Ngetal         Symbol: Ngetal

Sound value: Ng

Literal meaning: Wound

Pronounced as “NYEH-tal”

Northwest Europe

BROOM

(Cytisus scoparius)

Features: Large deciduous shrub without spines, grows on sandy soils (Legume Family)

Uses: Branches used for sweeping brooms, sheltering windbreaks. Medicinal uses.

North Central Florida

SWEETBROOM

(Scoparia dulcis)

Note: no direct local native equivalent found- this is not a Cytisus spp. plant, but has similar features to Broom.

Features: Small annual herb (Figwort Family)

Uses: Medicinal uses.#

#Univ. Texas Austin, Wildflower Center

Sweetbroom

Northwest Europe

REED

(Phragmites australis)

Features: Perennial giant grass, grows in clumps at edges of water bodies & wetlands (Grass Family)

Uses: Thatching, stabilizing soil on river banks , runners sweet & used as fodder, used for fiber.

North Central Florida

SWITCHCANE

(Arundinaria gigantea)

Features: Perennial, evergreen grass, grows in wet & moist soils (Grass Family)

Uses: Plant: used by NAs for baskets, webbing, music instruments, arrow shafts, blowguns and darts. Good livestock forage. Medicinal uses. /

/ Univ. of Michigan Deerborn Ethnobotany Database

Switchcane

Switchcane (Arundinaria gigantea), Gainesville, Florida

Switchcane

Switchcane (Arundinaria gigantea), Gainesville, Florida

Northwest Europe

FERN

(Pteridium aquilinum)

◆ **Information provided**
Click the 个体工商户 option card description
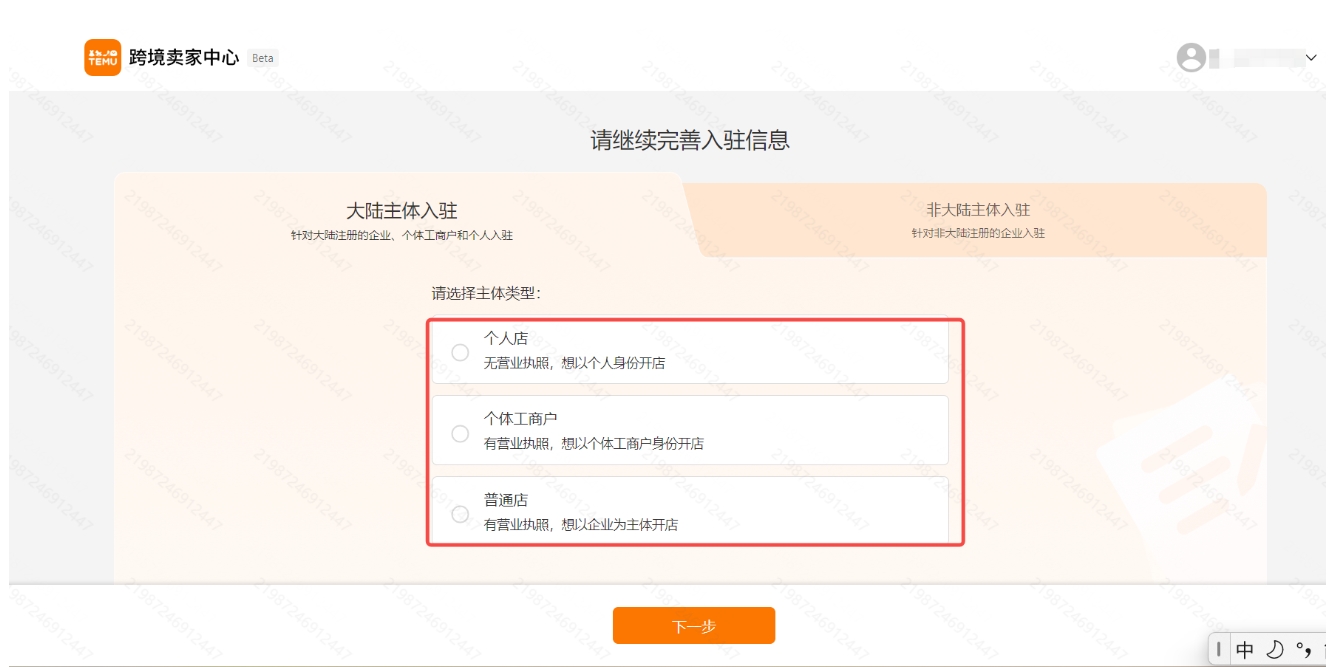Image resolution: width=1333 pixels, height=667 pixels. coord(594,444)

◆ **Brief 1**
Copy the stretch of the Ngetal plant text from "Literal meaning: Wound" through "soils (Legume Family)" word for word.
◆ **Brief 2**
Continue the Ngetal plant text from the point where it stops.

◆ **Task result 1**
Literal meaning: Wound

Pronounced as “NYEH-tal”

Northwest Europe

BROOM

(Cytisus scoparius)

Features: Large deciduous shrub without spines, grows on sandy soils (Legume Family)

◆ **Task result 2**
Features: Perennial plant, deciduous in winter; fern common in woods & grassland, preferring dry, acid soils (Dennstaedtiaceae Family)

Uses: Medicinal uses.

North Central Florida

BRACKEN FERN

(Pteridium aquilinum)

Features: Perennial plant, deciduous in winter; fern common in woods & grassland, preferring dry, acid soils

(Legume FamilyDennstaedtiaceae Family)

Uses: Medicinal uses. /

/Univ. of Michigan Deerborn Ethnobotany Database

Bracken Fern

Bracken Fern (Pteridium aquilinum), Starke, Florida

Modern divinatory meaning: Cleansing, healing, restores harmony

Animal symbolism (based on traditional lore): hare

Bird symbolism (based on traditional lore): goose

Associated deities: Chiron

Color: grass green

Calendar: Ngethal is associated with the twelfth lunar month of the Celtic year, October. (Using the Celtic tree calendar system that has 13 ‘months’ starting in November, as popularized by Liz and Colin Murray. Other calendars are also used, most notably the calendar devised by the poet Robert Graves in his 1948 book White Goddess.)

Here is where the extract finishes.